#### Problem statement
Render every line of the data below as a JSON list of strings, one string per line, and leave out the blank lines.

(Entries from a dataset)
▬▬▬▬▬▬

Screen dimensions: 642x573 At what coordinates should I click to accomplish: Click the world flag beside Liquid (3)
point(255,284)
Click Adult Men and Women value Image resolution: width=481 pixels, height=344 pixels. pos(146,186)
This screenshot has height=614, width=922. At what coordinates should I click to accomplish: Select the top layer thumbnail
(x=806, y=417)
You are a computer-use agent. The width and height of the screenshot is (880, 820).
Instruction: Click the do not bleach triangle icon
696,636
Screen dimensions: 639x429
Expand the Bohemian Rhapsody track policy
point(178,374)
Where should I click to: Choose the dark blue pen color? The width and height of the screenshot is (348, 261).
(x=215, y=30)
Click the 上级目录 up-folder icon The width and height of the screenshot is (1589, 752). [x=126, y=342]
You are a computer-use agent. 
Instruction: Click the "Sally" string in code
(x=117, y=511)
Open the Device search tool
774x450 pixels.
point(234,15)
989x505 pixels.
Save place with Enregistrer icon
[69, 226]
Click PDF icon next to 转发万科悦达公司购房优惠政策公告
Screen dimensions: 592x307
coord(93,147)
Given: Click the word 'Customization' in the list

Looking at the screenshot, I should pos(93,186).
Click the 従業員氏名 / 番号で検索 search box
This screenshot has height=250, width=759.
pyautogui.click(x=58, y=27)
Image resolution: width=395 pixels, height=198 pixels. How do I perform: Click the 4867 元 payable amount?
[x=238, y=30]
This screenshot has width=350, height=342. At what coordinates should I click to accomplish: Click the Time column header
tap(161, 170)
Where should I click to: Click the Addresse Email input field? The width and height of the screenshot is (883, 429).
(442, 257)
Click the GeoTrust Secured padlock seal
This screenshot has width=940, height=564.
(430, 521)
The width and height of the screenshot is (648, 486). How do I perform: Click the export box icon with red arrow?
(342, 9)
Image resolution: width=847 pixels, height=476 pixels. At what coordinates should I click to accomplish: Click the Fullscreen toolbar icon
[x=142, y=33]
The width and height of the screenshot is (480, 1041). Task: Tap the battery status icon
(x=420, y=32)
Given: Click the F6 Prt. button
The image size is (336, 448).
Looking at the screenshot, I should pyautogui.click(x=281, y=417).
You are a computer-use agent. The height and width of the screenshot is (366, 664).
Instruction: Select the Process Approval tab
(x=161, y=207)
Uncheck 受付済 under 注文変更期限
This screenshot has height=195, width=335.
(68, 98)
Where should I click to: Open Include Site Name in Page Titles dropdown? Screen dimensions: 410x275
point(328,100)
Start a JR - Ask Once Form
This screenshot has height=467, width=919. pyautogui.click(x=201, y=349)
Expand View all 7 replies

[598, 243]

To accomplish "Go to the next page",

▬▬▬▬▬▬

#### Task result
[
  "Screen dimensions: 642x573 At what coordinates should I click to accomplish: Click the world flag beside Liquid (3)",
  "point(255,284)",
  "Click Adult Men and Women value Image resolution: width=481 pixels, height=344 pixels. pos(146,186)",
  "This screenshot has height=614, width=922. At what coordinates should I click to accomplish: Select the top layer thumbnail",
  "(x=806, y=417)",
  "You are a computer-use agent. The width and height of the screenshot is (880, 820).",
  "Instruction: Click the do not bleach triangle icon",
  "696,636",
  "Screen dimensions: 639x429",
  "Expand the Bohemian Rhapsody track policy",
  "point(178,374)",
  "Where should I click to: Choose the dark blue pen color? The width and height of the screenshot is (348, 261).",
  "(x=215, y=30)",
  "Click the 上级目录 up-folder icon The width and height of the screenshot is (1589, 752). [x=126, y=342]",
  "You are a computer-use agent. ",
  "Instruction: Click the \"Sally\" string in code",
  "(x=117, y=511)",
  "Open the Device search tool",
  "774x450 pixels.",
  "point(234,15)",
  "989x505 pixels.",
  "Save place with Enregistrer icon",
  "[69, 226]",
  "Click PDF icon next to 转发万科悦达公司购房优惠政策公告",
  "Screen dimensions: 592x307",
  "coord(93,147)",
  "Given: Click the word 'Customization' in the list",
  "Looking at the screenshot, I should pos(93,186).",
  "Click the 従業員氏名 / 番号で検索 search box",
  "This screenshot has height=250, width=759.",
  "pyautogui.click(x=58, y=27)",
  "Image resolution: width=395 pixels, height=198 pixels. How do I perform: Click the 4867 元 payable amount?",
  "[x=238, y=30]",
  "This screenshot has width=350, height=342. At what coordinates should I click to accomplish: Click the Time column header",
  "tap(161, 170)",
  "Where should I click to: Click the Addresse Email input field? The width and height of the screenshot is (883, 429).",
  "(442, 257)",
  "Click the GeoTrust Secured padlock seal",
  "This screenshot has width=940, height=564.",
  "(430, 521)",
  "The width and height of the screenshot is (648, 486). How do I perform: Click the export box icon with red arrow?",
  "(342, 9)",
  "Image resolution: width=847 pixels, height=476 pixels. At what coordinates should I click to accomplish: Click the Fullscreen toolbar icon",
  "[x=142, y=33]",
  "The width and height of the screenshot is (480, 1041). Task: Tap the battery status icon",
  "(x=420, y=32)",
  "Given: Click the F6 Prt. button",
  "The image size is (336, 448).",
  "Looking at the screenshot, I should pyautogui.click(x=281, y=417).",
  "You are a computer-use agent. The height and width of the screenshot is (366, 664).",
  "Instruction: Select the Process Approval tab",
  "(x=161, y=207)",
  "Uncheck 受付済 under 注文変更期限",
  "This screenshot has height=195, width=335.",
  "(68, 98)",
  "Where should I click to: Open Include Site Name in Page Titles dropdown? Screen dimensions: 410x275",
  "point(328,100)",
  "Start a JR - Ask Once Form",
  "This screenshot has height=467, width=919. pyautogui.click(x=201, y=349)",
  "Expand View all 7 replies",
  "[598, 243]",
  "To accomplish \"Go to the next page\","
]